Am Wochenende gibt es Orgelklänge in Gütersloh


Der Gütersloher Orgelherbst geht in die nächste Runde. Und zwar am 19. September. Die Musik kommt dieses Mal aus dem fernen Osten.

spielt in St. Pankratius „Die göttliche Routine“.
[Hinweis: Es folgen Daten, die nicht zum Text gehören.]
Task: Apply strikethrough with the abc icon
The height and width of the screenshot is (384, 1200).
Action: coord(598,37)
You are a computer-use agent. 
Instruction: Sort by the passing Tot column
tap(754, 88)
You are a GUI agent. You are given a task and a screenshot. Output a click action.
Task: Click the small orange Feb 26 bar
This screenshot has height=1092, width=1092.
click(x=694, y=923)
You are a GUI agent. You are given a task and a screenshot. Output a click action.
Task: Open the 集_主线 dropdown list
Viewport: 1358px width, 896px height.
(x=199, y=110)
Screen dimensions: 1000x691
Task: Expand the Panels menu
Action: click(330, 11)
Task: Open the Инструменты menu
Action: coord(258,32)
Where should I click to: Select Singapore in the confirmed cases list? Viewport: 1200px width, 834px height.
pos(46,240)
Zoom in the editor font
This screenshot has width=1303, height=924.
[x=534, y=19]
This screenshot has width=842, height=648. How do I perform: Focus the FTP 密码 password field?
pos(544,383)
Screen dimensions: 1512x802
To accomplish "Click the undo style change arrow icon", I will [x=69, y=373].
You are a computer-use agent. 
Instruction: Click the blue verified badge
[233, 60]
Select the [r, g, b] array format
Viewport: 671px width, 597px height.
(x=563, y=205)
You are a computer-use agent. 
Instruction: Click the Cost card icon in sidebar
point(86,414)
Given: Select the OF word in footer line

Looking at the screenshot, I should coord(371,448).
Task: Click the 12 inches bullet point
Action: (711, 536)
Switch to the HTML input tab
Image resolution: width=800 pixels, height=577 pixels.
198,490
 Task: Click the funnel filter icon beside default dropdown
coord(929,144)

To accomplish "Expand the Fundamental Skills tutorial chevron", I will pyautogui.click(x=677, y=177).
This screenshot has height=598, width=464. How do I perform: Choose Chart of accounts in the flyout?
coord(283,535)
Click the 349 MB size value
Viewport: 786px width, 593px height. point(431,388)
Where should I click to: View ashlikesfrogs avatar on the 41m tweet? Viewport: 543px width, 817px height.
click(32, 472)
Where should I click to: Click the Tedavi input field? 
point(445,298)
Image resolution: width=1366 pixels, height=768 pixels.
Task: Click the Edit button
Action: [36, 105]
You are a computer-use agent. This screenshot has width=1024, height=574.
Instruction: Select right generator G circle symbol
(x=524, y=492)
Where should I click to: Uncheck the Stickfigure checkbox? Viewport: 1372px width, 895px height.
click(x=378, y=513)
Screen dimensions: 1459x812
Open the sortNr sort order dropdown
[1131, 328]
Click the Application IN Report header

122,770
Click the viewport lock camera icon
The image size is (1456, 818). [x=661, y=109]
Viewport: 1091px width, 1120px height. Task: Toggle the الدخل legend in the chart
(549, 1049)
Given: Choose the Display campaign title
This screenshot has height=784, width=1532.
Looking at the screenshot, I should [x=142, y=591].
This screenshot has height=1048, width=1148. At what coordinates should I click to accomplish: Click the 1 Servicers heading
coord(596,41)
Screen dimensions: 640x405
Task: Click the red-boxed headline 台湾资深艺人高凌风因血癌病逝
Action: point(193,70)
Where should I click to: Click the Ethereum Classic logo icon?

Gütersloh (gl) - Nach zwei gelungenen Veranstaltungen geht der Gütersloher Orgelherbst in die dritte Runde. Unter dem Titel „Die göttliche Routine“ spielt die Japanerin Megumi Hamaya am Sonntag, 19. September, experimentelle und zeitgenössische Orgelmusik in der St.-Pankratius-Kirche. Los geht es um 17 Uhr.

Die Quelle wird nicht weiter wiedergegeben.